El documento constata que el transporte es un pilar de la economía europea, con más de 10 millones de empleos vinculados al sector y una contribución de aproximadamente el 5% al producto interior bruto de la UE. Sin embargo, se trata del único gran sector en el que las emisiones de gases de efecto invernadero han crecido desde 1990. En 2023, el transporte representó en torno a un tercio del total de emisiones de la UE, y el transporte por carretera fue responsable de la gran mayoría de esa cifra.

Según el informe, alcanzar los objetivos comunitarios —entre ellos la neutralidad climática en 2050 y las metas de contaminación cero para 2030— exige esfuerzos sostenidos. A pesar de los avances logrados en las últimas décadas en la reducción de emisiones de escape, el transporte sigue ejerciendo una presión significativa sobre el medio ambiente y la salud pública. Las emisiones de determinados contaminantes, como el amoniaco (NH3) y el óxido nitroso (N2O), resultan difíciles de reducir, mientras que la contaminación acústica derivada del transporte afecta a millones de personas en todo el continente.

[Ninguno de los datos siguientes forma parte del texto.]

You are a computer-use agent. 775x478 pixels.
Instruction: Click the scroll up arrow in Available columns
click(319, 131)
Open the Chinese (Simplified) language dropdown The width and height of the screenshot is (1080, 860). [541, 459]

El transporte por carretera mantiene su posición dominante tanto en el ámbito de pasajeros como en el de mercancías. Los turismos concentran alrededor del 72% de la actividad de transporte de viajeros en Europa, sin que el transporte público haya logrado incrementar de forma significativa su cuota. En 2023, el transporte por carretera generó cerca de tres cuartas partes de las emisiones de gases de efecto invernadero asociadas al sector, un dato que refleja la dependencia de los combustibles fósiles, que abastecieron más del 90% de su consumo energético. El tráfico rodado es también la principal fuente de ruido vinculada al transporte, con aproximadamente 90 millones de personas en la UE expuestas a niveles de ruido por encima de los umbrales establecidos.

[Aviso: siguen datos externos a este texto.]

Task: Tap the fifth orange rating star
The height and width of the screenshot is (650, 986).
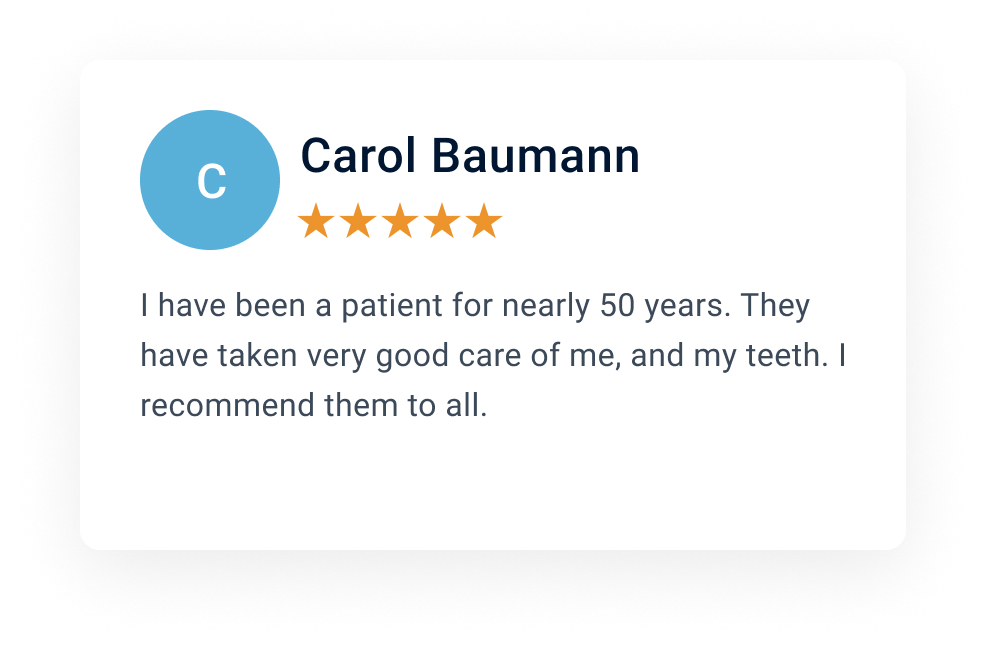Action: (x=484, y=221)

El ferrocarril, por el contrario, presenta una elevada eficiencia energética y bajas emisiones tanto de gases de efecto invernadero como de contaminantes atmosféricos, lo que lo convierte en una de las opciones más eficaces para reducir la huella ambiental del transporte, en particular en desplazamientos de media y larga distancia. No obstante, el sistema ferroviario europeo sigue fragmentado y la limitada integración transfronteriza restringe su capacidad para competir con el automóvil y el avión. En el transporte de mercancías por ferrocarril, la actividad descendió entre 1995 y 2023, aunque las previsiones apuntan a un aumento de la demanda en la próxima década.

De cara al futuro, la aviación y el transporte marítimo concentrarán una proporción creciente de las emisiones del sector en Europa. Según las proyecciones recogidas en el informe, la contribución conjunta de ambos modos pasará del 25% actual a cerca de la mitad en 2050, lo que pone de manifiesto la necesidad de actuar en todos los ámbitos del transporte.

El informe de la AEMA concluye que la consecución de un sistema de transporte sostenible en Europa requerirá inversión pública y privada constante, innovación continuada y la aplicación efectiva de la legislación vigente, incluido el sistema revisado de comercio de derechos de emisión (ETS) y el nuevo ETS2, con estándares exigentes para el transporte por carretera, la aviación y el transporte marítimo.